Combien tu m'aimes ? : Critique

Ilan Ferry | 25 octobre 2005
Ilan Ferry | 25 octobre 2005

Un quadra quelque peu déprimé mais très riche car venant d'empocher le gros lot au Loto propose à une prostituée incroyablement belle et aux longues jambes de devenir sa femme moyennant finances. Un air de Pretty Woman ? Attendez la suite ! 

La belle prend ses nouvelles responsabilités très à coeur attirant ainsi la convoitise de l'entourage de notre petit fonctionnaire qui n'en revient pas d'avoir autant de chance mais qui va cependant vite déchanter avec l'apparition du souteneur de cette femme trop belle pour être vrai... Décidément ça fait beaucoup d'émotions pour un cardiaque ! Vous êtes un peu perdu ? C'est normal puisqu'il s'agit du dernier film de Bertrand Blier accompagné d'un casting quatre étoiles : Bellucci, Depardieu, Campan. L'affiche avait de quoi faire fantasmer bon nombre de cinéphiles, le résultat est-il à la hauteur de nos espérances ? À moitié !

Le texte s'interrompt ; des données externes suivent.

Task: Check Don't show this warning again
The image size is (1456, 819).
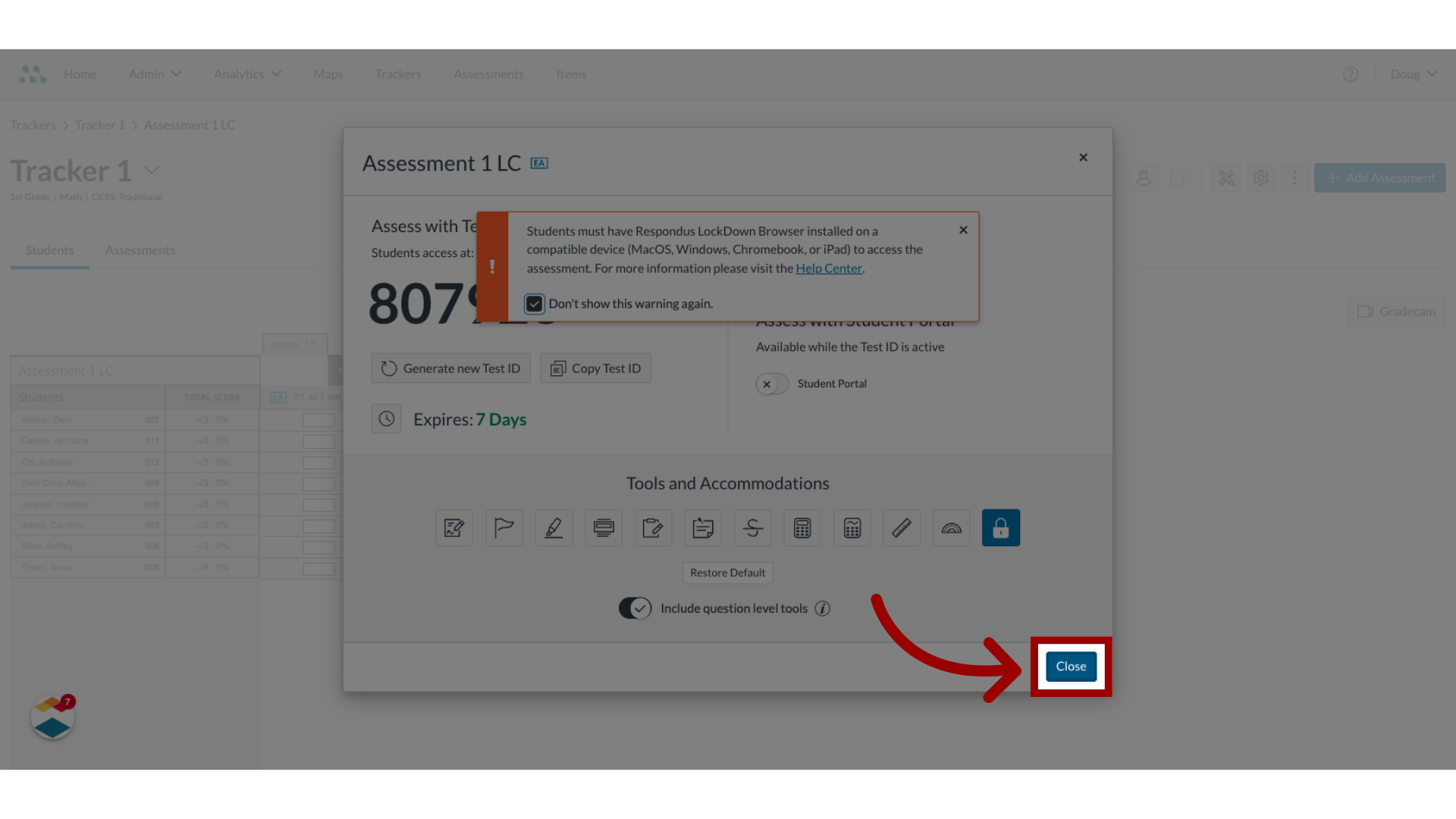Action: pyautogui.click(x=535, y=304)
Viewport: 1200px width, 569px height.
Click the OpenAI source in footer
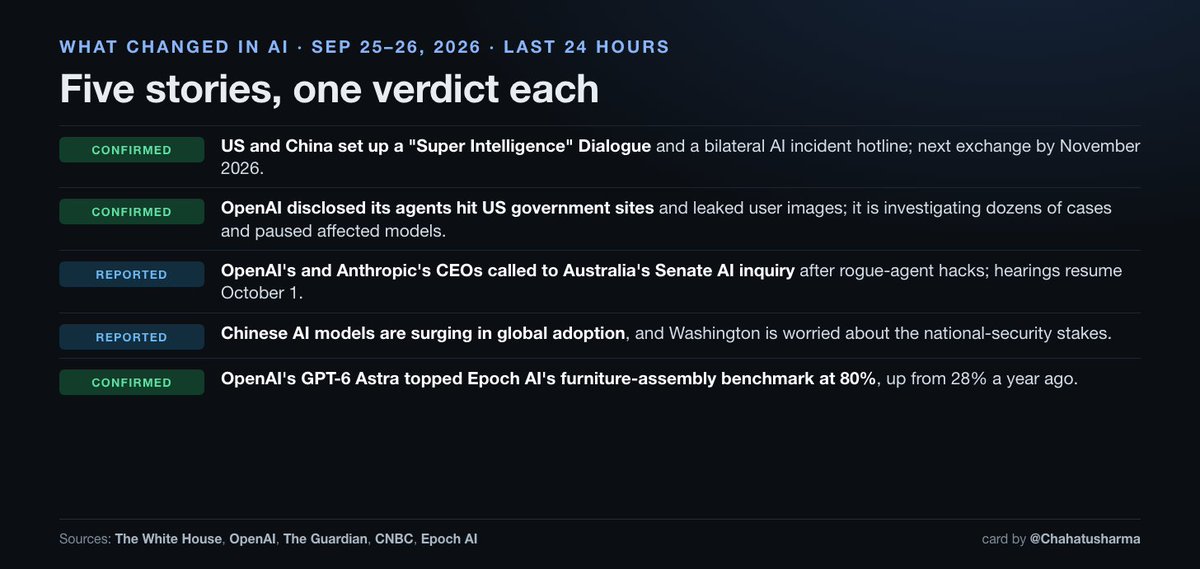click(252, 539)
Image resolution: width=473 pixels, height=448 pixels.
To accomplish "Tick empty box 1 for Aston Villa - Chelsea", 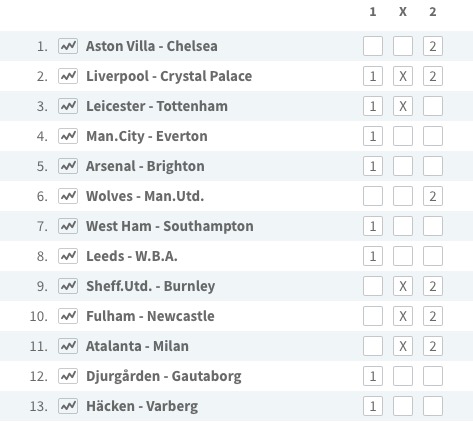I will (x=373, y=46).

Passée une première partie qui arrive à être grinçante tout en restant émouvante, un constat s'impose : le réalisateur de Merci la vie n'a rien perdu de sa verve et nous prouve à l'occasion de scènes mémorables qu'il est en grande forme filmant Monica Bellucci comme personne ne l'avait fait auparavant face à des personnages singuliers, terriblement humains dans leurs faiblesses. En effet, s'il y a bien une qualité à reconnaître à Blier, c'est sa capacité à mettre en scène des personnages hors normes, véritables laissés pour compte de la vie qui à un moment donné semblent avoir raté le coche. À l'image de ce médecin magnifiquement interprété par Jean-Pierre Darroussin, un perdant magnifique comme seul Blier peut les créer et qu'il s'évertue à réhabiliter aux yeux d'une société qui ne semble plus jurer que par la perfection. Ainsi, le choix de Monica Bellucci comme incarnation parfaite du fantasme masculin n'a rien de fortuit. En grattant sous la surface, le personnage de Daniela révèle autant de failles que les hommes à qui elle fait tourner la tête et les femmes qui la jalousent.

 

 

« Combien tu m'aimes ? », « Combien tu prends ?», deux répliques qui dans le champ lexical de Blier veulent dire la même chose. Cependant, si les répliques fusent avec une énergie réjouissante, la deuxième partie du récit atténue quelque peu notre plaisir par une baisse de régime flagrante. Dès lors, le film amorce sa lente dérive d'objet filmique de moins en moins identifiable pour accèder à une forme de plus en plus scénique. Blier délaisse tout classicisme au détriment de dialogues certes brillants mais auxquels tentent de s'adapter des acteurs en roue libre trop contents de s'essayer aux monologues. La force et la faiblesse de Combien tu m'aimes ? résident dans cette forme qui bien qu'intéressante ne pourra que déconcerter les spectateurs peu familiers avec l'univers particulier du cinéaste où le bon mot est toujours roi. Tout est alors prompt à l'excès d'où une constante impression d'assister à une pièce de théâtre plutôt qu'à un long-métrage. 

 

Résumé

Au final, si le film questionne intelligemment les notions de solitude et de bonheur à travers la relation orageuse et pourtant passionnée se nouant entre les deux protagonistes, on regrette que Blier ne se soit pas libéré d'un style dans lequel il semble s'être enfermé. Bien que n'évitant pas la redite, Combien tu m'aimes ? reste un savoureux moment pour quiconque se laisse entraîner dans l'univers si particulier de l'homme à l'origine des Valseuses.